## Work task
Report each line of the entries that contains the word "agent", copied in full.

## Source information
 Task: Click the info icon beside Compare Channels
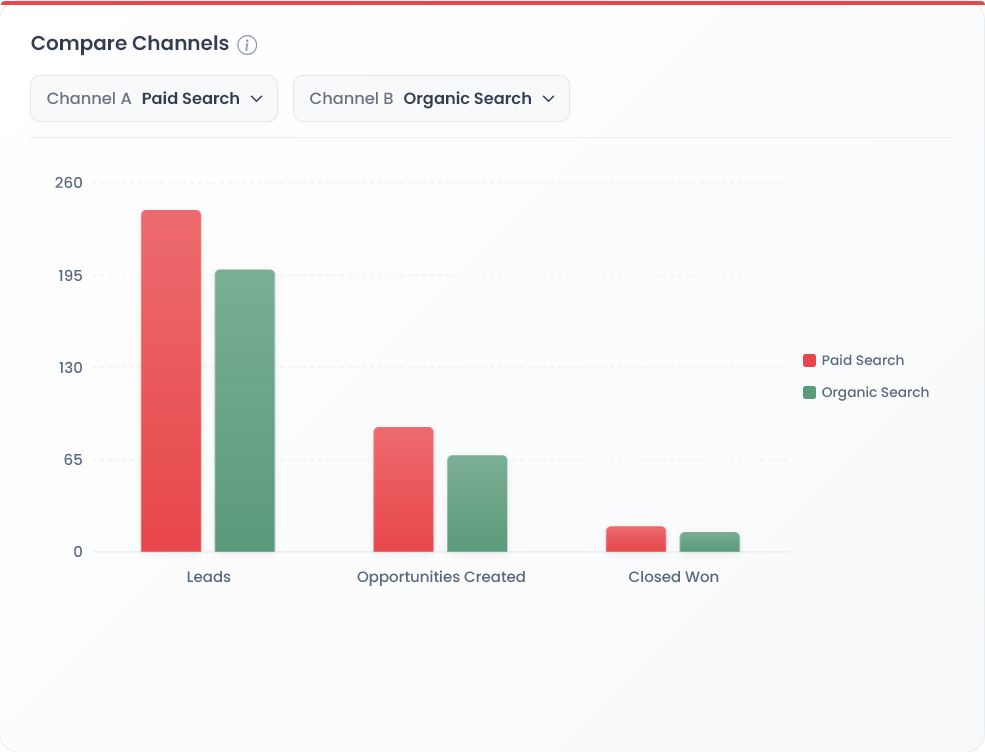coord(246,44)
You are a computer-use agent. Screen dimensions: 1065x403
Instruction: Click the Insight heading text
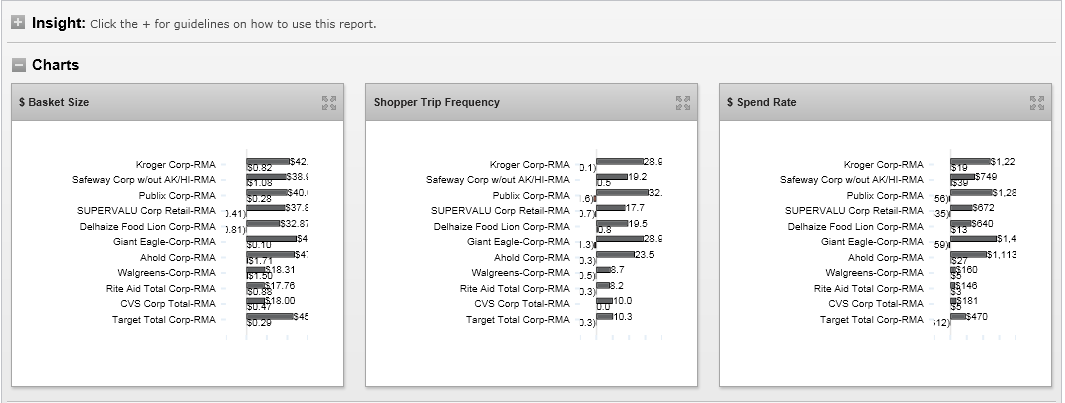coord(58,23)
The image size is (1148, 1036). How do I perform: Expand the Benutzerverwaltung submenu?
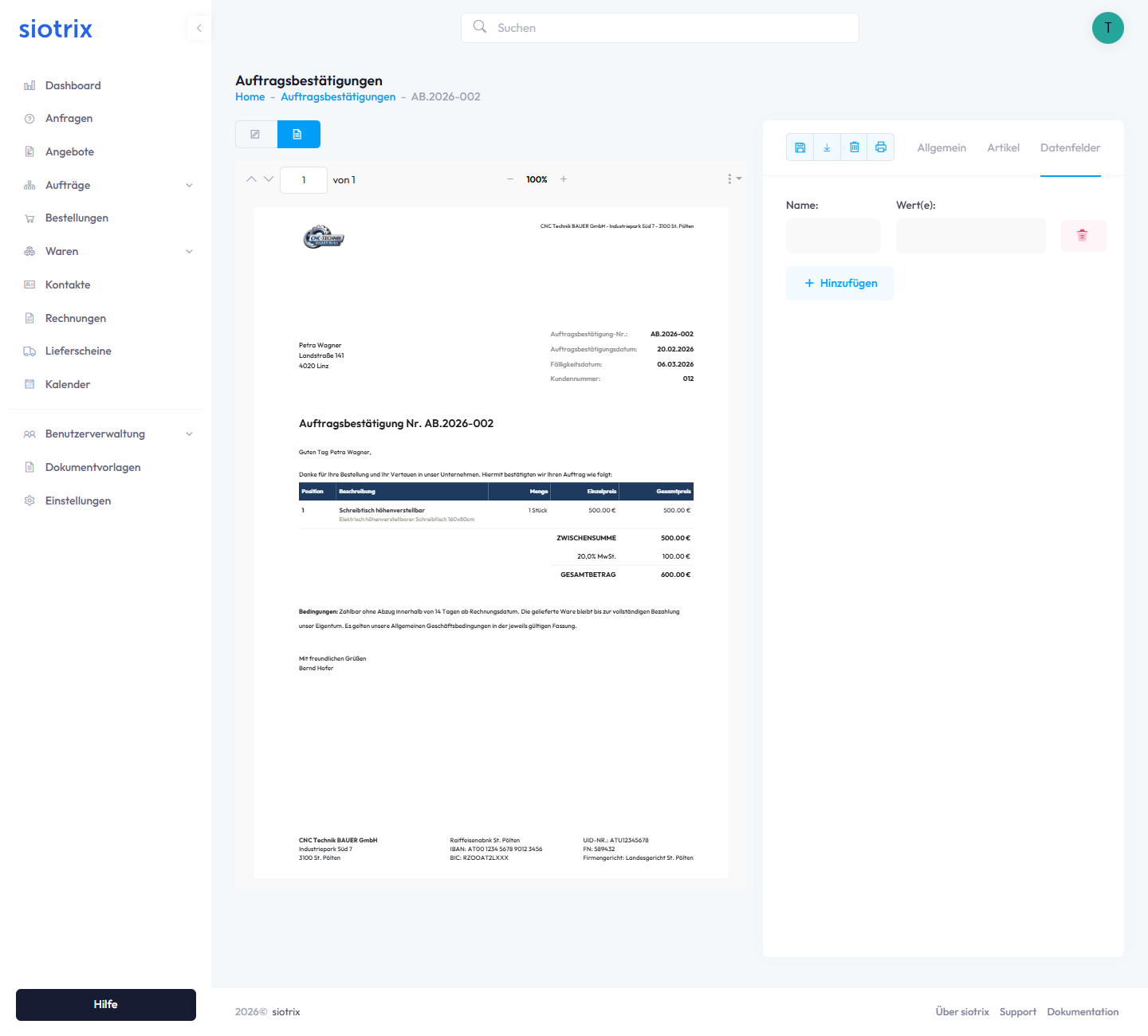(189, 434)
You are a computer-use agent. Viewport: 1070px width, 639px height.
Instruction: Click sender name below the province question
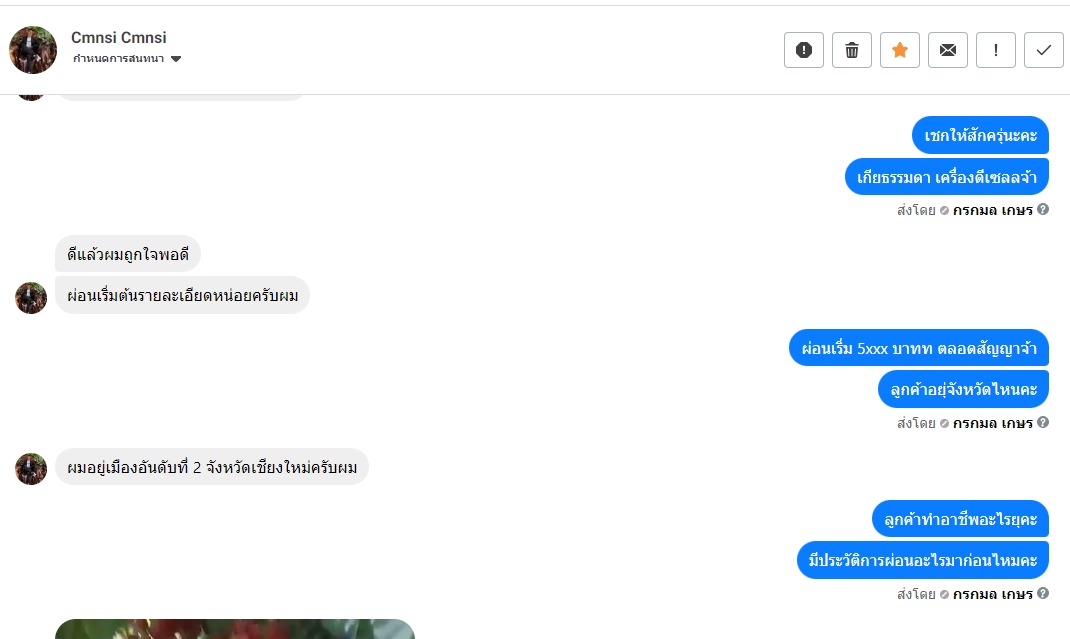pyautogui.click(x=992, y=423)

* * *

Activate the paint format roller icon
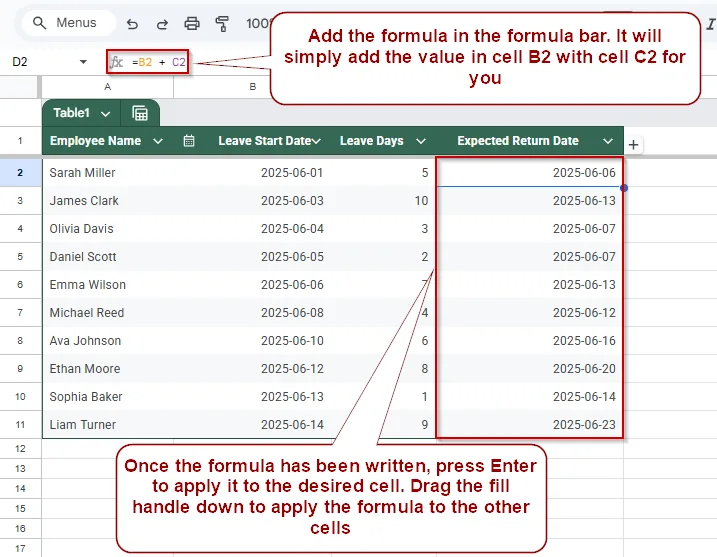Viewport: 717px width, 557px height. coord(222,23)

--

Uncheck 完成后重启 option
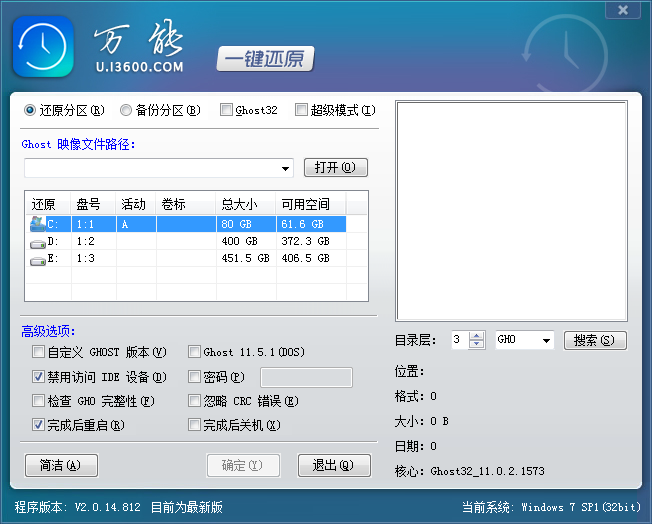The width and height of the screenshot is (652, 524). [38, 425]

## Finished task
You are a computer-use agent. Screen dimensions: 1065x403
You are a computer-use agent. Viewport: 1070px width, 639px height.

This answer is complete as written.